Files
TinyTorch/VISION.md
Vijay Janapa Reddi 898a9e2315 Adds initial project structure and documentation
Introduces a README with project overview, setup instructions,
and course structure.

Adds a VISION document outlining the project's goals, conventions,
and architecture.

Includes updates to the setup module's README to clarify module to
package mapping.
2025-07-10 14:09:04 -04:00

7.0 KiB
Raw Blame History

Tiny🔥Torch: A Systems Engineering Lab for ML Frameworks

TinyTorch is the hands-on companion to the Machine Learning Systems textbook. It adopts a systems-first approach to machine learning—not just teaching what ML models are, but how they execute on real infrastructure. Inspired by operating systems and compiler courses that build systems from first principles, TinyTorch guides students through the construction of a complete ML training and inference runtime, from scratch.

TinyTorch is not about using PyTorch—its about writing the components that PyTorch is built on. Students implement tensors, autograd engines, data pipelines, optimizers, profilers, and deployment scaffolding, all while confronting the design trade-offs that shape modern ML systems.


Core Philosophy

ML is often introduced as a series of mathematical abstractions: matrix operations, activation functions, gradients. But systems engineers know that models dont run equations—they run loops over data, under real-world constraints like memory hierarchies, compute bottlenecks, and hardware interfaces.

TinyTorch starts at the loop level—where theory meets implementation—and builds upward to full system complexity. At each step, it emphasizes the systems engineering challenges introduced by ML concepts, helping students understand not just what ML does, but how it works under the hood.

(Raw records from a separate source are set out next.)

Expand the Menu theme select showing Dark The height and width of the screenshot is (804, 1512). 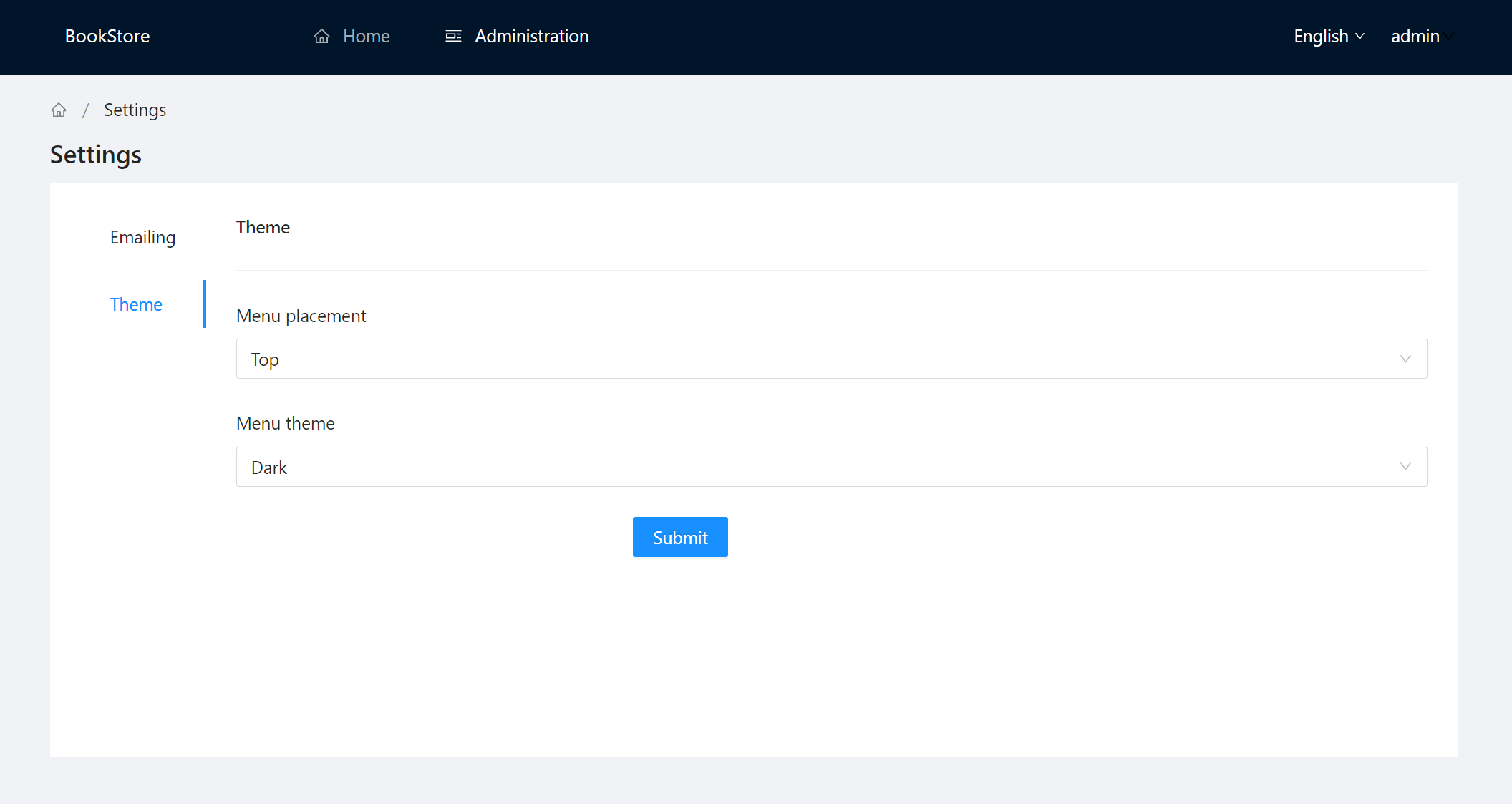(830, 467)
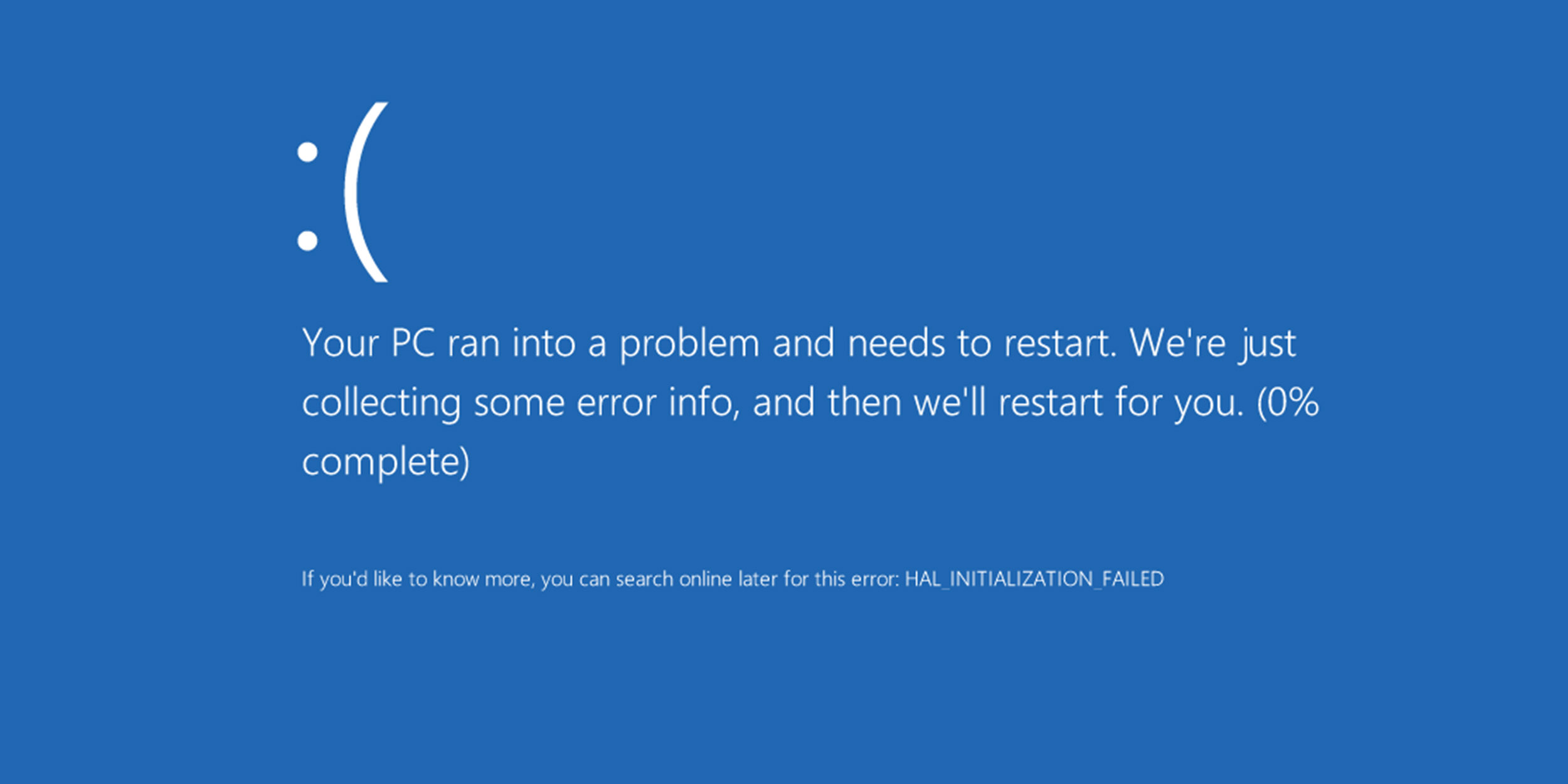The image size is (1568, 784).
Task: Click the words "We're just" on the first line
Action: [x=1213, y=344]
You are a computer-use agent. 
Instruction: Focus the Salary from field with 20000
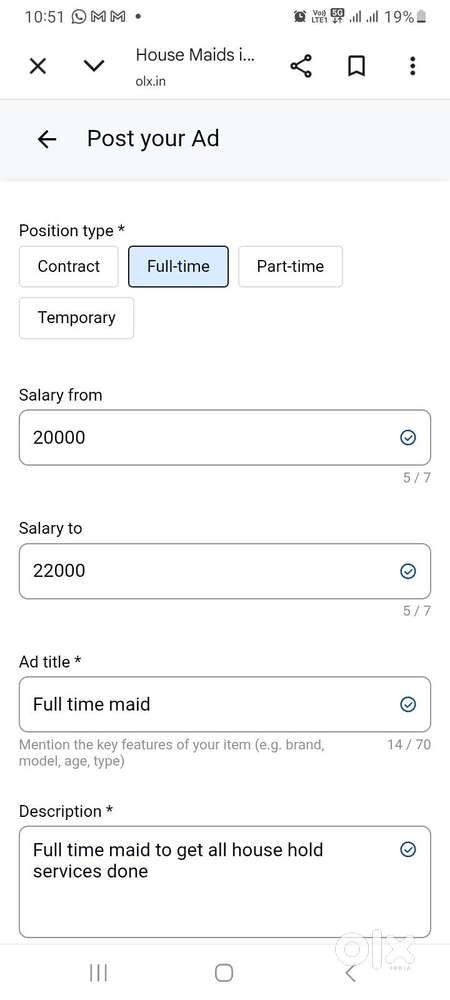225,438
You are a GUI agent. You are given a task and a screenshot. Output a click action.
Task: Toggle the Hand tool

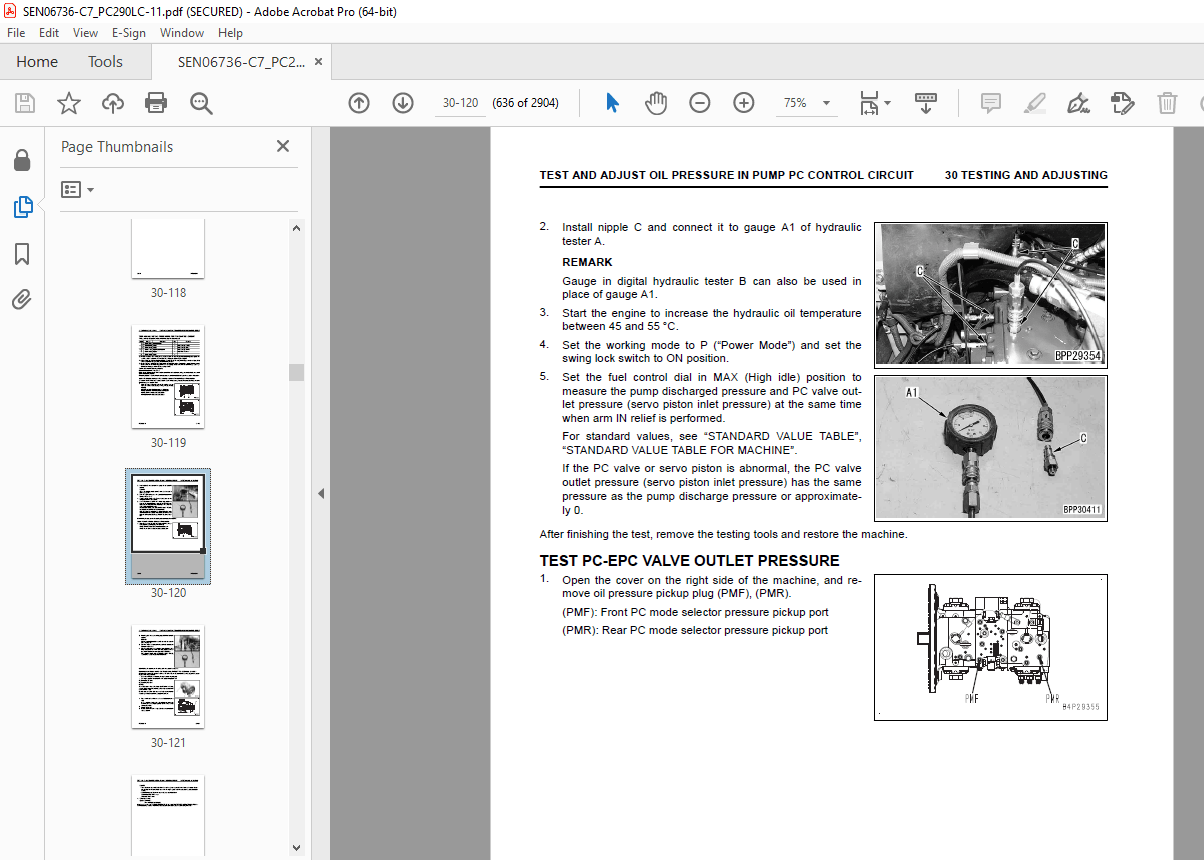point(655,103)
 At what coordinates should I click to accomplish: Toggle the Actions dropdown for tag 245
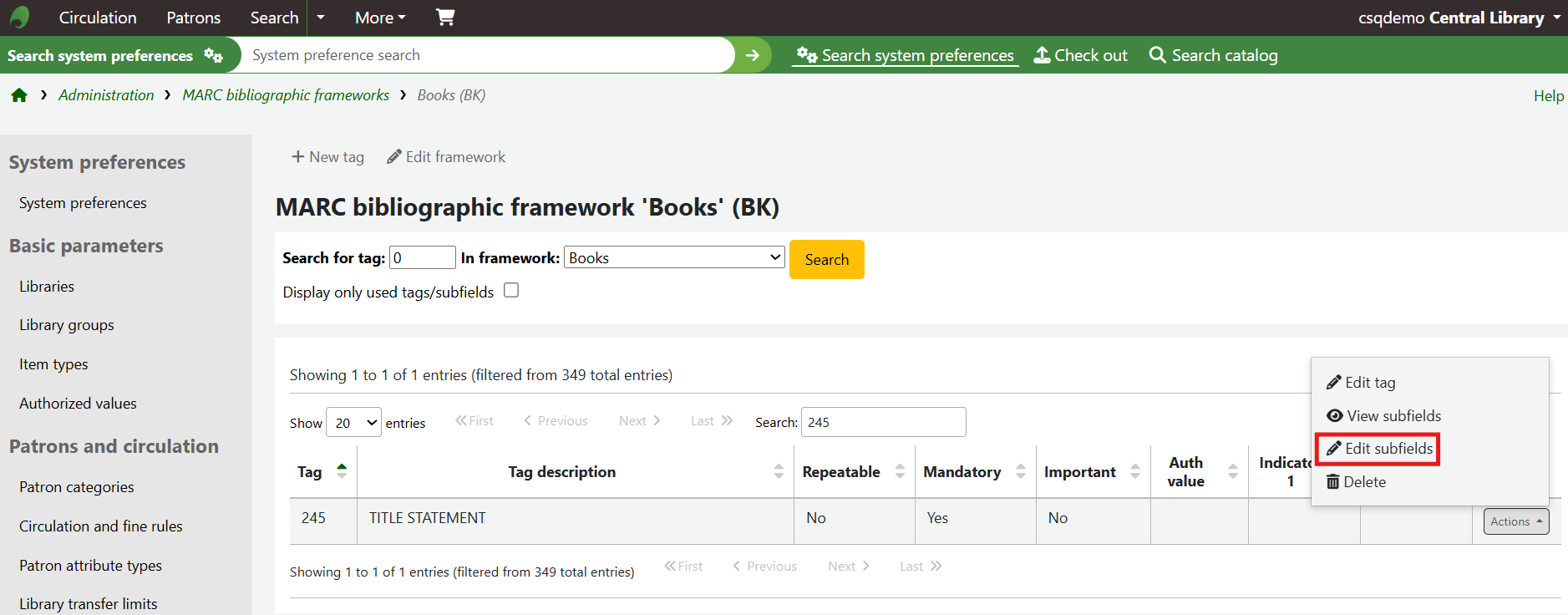point(1515,521)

Learning Approach: “Loops to Systems”

The Central Insight

The real systems challenges emerge when students ask:

  • How do these loops actually execute?
  • What are the memory access patterns?
  • Where are the performance bottlenecks?
  • How do we make this scale to large workloads?

Example: DL Primer → DNN Architectures

In the DL Primer module, the focus is not on the math of backpropagation, but on:

  • Data layout: How tensors flow through memory
  • Compute patterns: How nested loops affect system performance
  • Interface design: How layers compose into extensible abstractions

In the DNN Architectures module (MLPs, CNNs), the systems lens shifts to:

  • Modular abstractions: Composable, pluggable layer design
  • Memory locality: Efficient storage and reuse of activations and weights
  • Performance trade-offs: How architectural design choices shape system behavior

Module Design Principles

1. Systems Engineering Focus

Every module begins by asking: “What systems challenges does this concept introduce?” Students learn to frame ML operations in terms of memory hierarchies, computational throughput, interface stability, and scalability.

2. Progressive Complexity

Each module builds on the previous one:

  • Start with forward pass execution (data flow)
  • Add gradient computation (graph tracking and backpropagation)
  • Introduce parameter updates (optimizers and training loops)
  • Scale to large data (I/O pipelines, batching, parallelism)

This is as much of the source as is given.